There is no question that the sophisticated marketing automation and analytical solutions available today, such as Marketo’s, are imperative for successful marketing. However, it is incorrect to suggest that the adoption of technology solutions has made creative less important. In fact, I’d argue that the creative side of marketing is more important than ever! Why? Two reasons, one tactical and one strategic.

Tell me more about why the creative side of marketing is more important than ever.

PF: First, we need to look at how marketing automation (“MA”) tools are changing the job of the marketer. In particular, MA solutions help the marketer to implement a key new business process called Lead Nurturing. In Lead Nurturing, it is the job of the marketing professional to engage across channels and develop a relationship over time with each and every prospective buyer for their product or service. They work to educate the buyer, to assist them in their independent research, and to stay top-of-mind for that magical moment when the buyer is ready to make a decision.

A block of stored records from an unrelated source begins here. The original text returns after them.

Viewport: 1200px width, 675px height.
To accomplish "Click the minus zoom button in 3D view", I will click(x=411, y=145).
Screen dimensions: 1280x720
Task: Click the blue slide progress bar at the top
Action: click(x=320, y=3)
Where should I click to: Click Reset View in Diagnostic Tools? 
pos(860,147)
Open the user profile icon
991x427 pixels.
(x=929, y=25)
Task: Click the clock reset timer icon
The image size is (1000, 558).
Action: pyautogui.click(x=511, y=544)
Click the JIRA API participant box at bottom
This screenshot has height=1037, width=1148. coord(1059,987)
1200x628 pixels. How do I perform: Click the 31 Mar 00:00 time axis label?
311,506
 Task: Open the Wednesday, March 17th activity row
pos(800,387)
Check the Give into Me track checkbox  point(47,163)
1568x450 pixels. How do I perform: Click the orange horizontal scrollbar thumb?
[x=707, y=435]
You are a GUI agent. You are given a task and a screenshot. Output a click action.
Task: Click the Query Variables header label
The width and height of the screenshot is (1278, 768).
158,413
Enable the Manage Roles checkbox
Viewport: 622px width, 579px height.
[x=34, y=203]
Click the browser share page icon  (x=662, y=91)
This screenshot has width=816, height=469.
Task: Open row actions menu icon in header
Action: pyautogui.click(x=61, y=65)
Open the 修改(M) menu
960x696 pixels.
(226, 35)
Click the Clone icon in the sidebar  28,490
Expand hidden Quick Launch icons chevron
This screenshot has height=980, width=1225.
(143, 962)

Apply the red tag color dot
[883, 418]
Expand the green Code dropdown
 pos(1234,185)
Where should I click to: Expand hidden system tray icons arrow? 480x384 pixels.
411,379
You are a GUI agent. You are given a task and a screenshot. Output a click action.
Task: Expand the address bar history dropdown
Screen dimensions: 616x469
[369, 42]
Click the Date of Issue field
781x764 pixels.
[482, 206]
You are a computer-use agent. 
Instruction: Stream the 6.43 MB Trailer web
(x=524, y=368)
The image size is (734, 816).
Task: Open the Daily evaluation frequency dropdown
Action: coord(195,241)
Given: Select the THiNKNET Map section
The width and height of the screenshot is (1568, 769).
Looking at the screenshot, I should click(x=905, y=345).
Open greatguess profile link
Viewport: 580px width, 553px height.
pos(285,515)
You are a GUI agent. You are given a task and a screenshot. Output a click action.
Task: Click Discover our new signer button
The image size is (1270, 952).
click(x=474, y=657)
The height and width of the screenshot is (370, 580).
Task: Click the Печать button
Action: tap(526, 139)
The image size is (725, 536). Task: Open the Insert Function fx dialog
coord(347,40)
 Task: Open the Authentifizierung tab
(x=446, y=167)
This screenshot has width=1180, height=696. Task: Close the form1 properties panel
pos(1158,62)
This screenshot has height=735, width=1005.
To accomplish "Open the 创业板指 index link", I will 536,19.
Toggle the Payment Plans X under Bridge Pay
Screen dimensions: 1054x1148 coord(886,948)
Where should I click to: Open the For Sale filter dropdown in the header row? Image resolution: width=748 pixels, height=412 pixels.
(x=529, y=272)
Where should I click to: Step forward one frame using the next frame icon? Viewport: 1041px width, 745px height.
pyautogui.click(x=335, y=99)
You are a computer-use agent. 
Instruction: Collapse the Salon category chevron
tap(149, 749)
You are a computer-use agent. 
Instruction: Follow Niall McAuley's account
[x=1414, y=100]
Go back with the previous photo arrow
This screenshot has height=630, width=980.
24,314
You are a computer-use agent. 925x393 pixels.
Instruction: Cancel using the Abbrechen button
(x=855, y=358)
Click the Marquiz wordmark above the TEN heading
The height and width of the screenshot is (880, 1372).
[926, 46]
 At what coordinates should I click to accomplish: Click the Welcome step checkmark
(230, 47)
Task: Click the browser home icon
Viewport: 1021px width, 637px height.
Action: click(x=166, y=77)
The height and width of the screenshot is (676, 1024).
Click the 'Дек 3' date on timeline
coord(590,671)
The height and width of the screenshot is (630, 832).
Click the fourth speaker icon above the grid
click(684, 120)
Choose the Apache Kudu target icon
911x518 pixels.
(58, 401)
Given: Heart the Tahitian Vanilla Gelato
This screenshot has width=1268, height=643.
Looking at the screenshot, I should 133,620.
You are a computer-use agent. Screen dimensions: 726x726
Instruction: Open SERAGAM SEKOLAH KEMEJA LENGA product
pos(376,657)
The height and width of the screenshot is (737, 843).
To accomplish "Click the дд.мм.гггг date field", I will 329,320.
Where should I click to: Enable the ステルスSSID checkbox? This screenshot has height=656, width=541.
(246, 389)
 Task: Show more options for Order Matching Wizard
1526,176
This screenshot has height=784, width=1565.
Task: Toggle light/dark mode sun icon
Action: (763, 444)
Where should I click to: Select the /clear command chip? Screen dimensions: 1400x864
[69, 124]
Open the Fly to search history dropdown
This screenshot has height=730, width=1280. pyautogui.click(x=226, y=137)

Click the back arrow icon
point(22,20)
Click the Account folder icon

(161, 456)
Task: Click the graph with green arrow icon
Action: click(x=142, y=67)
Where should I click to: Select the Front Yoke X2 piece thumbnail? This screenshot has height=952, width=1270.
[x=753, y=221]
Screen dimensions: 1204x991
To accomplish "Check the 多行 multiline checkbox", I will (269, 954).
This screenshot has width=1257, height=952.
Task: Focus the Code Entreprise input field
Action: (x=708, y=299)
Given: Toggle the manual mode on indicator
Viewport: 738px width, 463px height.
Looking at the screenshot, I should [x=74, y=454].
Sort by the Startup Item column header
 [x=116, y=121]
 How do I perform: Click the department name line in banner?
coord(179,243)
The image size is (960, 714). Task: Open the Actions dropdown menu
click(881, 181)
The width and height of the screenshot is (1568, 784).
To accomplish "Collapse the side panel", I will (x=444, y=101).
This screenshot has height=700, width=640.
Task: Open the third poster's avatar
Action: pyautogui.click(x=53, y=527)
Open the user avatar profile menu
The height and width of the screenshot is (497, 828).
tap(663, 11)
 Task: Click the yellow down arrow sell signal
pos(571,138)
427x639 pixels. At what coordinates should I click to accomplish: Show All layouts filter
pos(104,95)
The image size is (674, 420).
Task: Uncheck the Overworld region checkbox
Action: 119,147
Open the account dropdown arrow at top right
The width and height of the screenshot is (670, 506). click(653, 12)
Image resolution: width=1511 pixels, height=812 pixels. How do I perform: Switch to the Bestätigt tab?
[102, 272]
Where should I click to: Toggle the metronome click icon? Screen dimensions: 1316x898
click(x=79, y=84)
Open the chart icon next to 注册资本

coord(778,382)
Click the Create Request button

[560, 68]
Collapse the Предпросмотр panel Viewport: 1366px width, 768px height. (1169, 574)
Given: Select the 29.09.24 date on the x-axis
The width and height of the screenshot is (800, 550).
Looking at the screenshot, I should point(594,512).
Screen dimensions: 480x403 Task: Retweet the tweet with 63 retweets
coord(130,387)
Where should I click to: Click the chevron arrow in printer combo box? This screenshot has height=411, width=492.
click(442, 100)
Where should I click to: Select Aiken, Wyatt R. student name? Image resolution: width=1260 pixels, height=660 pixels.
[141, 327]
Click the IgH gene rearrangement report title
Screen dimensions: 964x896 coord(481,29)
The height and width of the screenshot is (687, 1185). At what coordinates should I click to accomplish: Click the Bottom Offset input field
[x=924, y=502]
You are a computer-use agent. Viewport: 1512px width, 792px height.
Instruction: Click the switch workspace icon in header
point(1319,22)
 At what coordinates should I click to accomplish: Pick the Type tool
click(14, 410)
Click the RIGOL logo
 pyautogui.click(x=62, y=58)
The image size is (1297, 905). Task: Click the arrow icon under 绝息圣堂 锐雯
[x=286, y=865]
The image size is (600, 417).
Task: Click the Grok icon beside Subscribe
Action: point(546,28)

And what is the single most important factor in implementing an effective Lead Nurturing program? It’s content. If a marketer is going to stay in touch with prospective buyers over time, helping to educate them and build trust and awareness, the marketer must deliver a stream of compelling, persuasive and brand-reinforcing content. Effective Lead Nurturing initiatives need a continuous stream of new content to stay fresh and relevant, and the most common reason why MA initiatives fail is a company’s inability to create enough content to build a trusted relationship with prospective buyers.

What defines an effective marketing automation system?

PF: The goal of effective MA solutions needs to be to make it fast and easy to do the logistics and data-driven parts of the job and then fade into the background, so that the marketer has the time to focus on the critical process of creative development.

More strategically, the relationship between buyers and sellers has fundamentally changed with the emergence of the Internet, Google, and more recently, the whole world of social media. The buyer has taken control of the process and only “listens” when and where he/she wants. And we all know that the Internet and social media world is a pretty noisy and chaotic place. This shift has greatly elevated the need to break through with creative, compelling content and big ideas – it’s the only way to get buyers to listen.

As a result, the art of marketing (communicating your brand, creating awareness about your unique value proposition and creating marketplace excitement through big ideas) is even more important today than it was a decade ago. If your message and/or content are not resonating with potential buyers, they will purchase from competitors who have done a better job of connecting with them in a relevant, timely and compelling way. That’s why our own marketing team at Marketo spends a lot of time focusing on our brand strategy and developing “magnetic” content via our blogs, webinars, “Definitive Marketing Guidebooks,” videos, events, and yes – advertising.

So both automation tools and the creative side of marketing are important …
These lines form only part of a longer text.